---------- DATASET ROWS

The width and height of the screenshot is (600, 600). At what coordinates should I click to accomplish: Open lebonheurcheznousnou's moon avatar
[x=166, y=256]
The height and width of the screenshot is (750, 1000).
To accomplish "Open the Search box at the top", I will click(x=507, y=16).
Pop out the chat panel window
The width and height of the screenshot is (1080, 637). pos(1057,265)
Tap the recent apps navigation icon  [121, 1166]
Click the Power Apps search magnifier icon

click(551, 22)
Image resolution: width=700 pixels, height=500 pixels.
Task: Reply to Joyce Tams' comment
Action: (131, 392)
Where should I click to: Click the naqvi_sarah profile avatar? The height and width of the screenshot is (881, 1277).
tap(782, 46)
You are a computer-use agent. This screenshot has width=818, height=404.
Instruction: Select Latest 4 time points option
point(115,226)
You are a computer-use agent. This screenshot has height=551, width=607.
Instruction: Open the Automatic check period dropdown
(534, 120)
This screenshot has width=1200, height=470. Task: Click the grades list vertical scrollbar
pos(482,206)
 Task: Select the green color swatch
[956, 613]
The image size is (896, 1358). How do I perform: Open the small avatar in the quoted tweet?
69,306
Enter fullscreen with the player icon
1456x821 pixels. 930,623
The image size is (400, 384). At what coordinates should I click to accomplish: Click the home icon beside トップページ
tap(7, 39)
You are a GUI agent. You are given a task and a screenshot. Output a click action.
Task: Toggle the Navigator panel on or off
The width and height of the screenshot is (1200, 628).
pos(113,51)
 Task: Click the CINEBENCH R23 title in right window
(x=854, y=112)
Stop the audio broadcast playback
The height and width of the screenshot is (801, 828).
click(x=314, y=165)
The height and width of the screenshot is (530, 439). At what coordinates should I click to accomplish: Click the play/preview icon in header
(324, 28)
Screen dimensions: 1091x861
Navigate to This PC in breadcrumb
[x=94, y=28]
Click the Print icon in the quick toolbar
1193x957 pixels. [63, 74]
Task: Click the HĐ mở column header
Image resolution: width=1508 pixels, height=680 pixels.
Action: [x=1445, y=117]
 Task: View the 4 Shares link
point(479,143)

--------------------

**TO DO**
List each line of the records above that contains the word "computer". Matches must have the same uppercase and lowercase letters.

**RESULT BELOW**
You are a computer-use agent. This screenshot has width=818, height=404.
You are a computer-use agent. This screenshot has height=551, width=607.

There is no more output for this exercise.